Otro problema es que, entre las principales causas de mortalidad materna, como infección o hemorragia, el “aborto inseguro” es diferente a los demás, ya que un aborto inducido no es una complicación natural del embarazo o el parto.   Si bien el consenso en la CIPD instó a los países a proporcionar a las mujeres alternativas al aborto, el discurso sobre la reducción de las muertes por “aborto inseguro” a menudo omite desalentar a las mujeres a buscar abortos como una posible medida para salvar vidas.   Por el contrario, adoptan una visión fatalista de que una mujer que busca un aborto inevitablemente obtendrá uno, y la única pregunta que queda es si tendrá la opción de hacerlo legalmente y “con seguridad”.

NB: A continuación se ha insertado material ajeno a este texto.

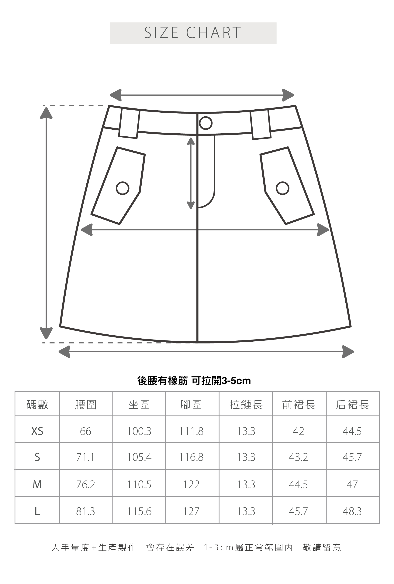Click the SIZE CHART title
(x=193, y=33)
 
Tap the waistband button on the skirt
(x=206, y=123)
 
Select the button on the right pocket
(x=282, y=188)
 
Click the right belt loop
(x=260, y=124)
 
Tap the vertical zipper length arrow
(x=191, y=173)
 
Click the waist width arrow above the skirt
(x=202, y=95)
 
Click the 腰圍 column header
(x=86, y=405)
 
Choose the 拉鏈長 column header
(x=246, y=405)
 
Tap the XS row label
(x=37, y=431)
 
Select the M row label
(x=37, y=484)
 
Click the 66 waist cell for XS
(x=86, y=431)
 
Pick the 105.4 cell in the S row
(x=139, y=457)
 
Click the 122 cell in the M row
(x=191, y=484)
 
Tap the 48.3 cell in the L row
(x=352, y=511)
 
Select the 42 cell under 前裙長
(x=298, y=431)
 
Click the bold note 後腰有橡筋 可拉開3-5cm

Como hemos demostrado antes, “no existe una asociación clara entre hacer que el aborto sea legal o más accesible y una reducción en la proporción de mortalidad materna debido al aborto” .28 Simplemente no hay evidencia de que hacer que el aborto sea legal y más accesible es un medida significativa para mejorar la salud materna. No hay un porcentaje relativo más bajo de mortalidad materna atribuible al aborto en países con leyes de aborto más liberales.29

CONCLUSIÓN

Si bien la noción de promover “el aborto seguro en toda la extensión de la ley” se ha insertado a menudo en las políticas de las agencias de la ONU, aún no ha reemplazado el consenso de la CIPD sobre el aborto. Ese acuerdo enmarcaba el aborto como último recurso del cual las mujeres deben ser protegidas. Los Estados miembros de la ONU aún no han respaldado la noción de “aborto seguro en toda la extensión de la ley” en las resoluciones de la ONU de la misma manera que las agencias de la ONU lo han respaldado.

Si los gobiernos siguieran el ejemplo de las agencias de la ONU y aceptaran la noción de “aborto seguro en toda la ley” en los acuerdos de la ONU, iría en contra y contradiría todas las advertencias contra el aborto en el marco de la CIPD. Eso, a su vez, erosionaría la presunción del derecho a la vida del feto en el derecho internacional. Los gobiernos no deben seguir a las agencias de la ONU en este tema. Las naciones deben renovar su promesa de ayudar a las mujeres a evitar los peligros y daños del aborto al rechazar la noción espuria de “aborto seguro”. De este modo, pueden rechazar los peligros de hacer del aborto un elemento básico de la programación de la ONU. Los gobiernos, no el personal de la ONU, deben liderar el camino.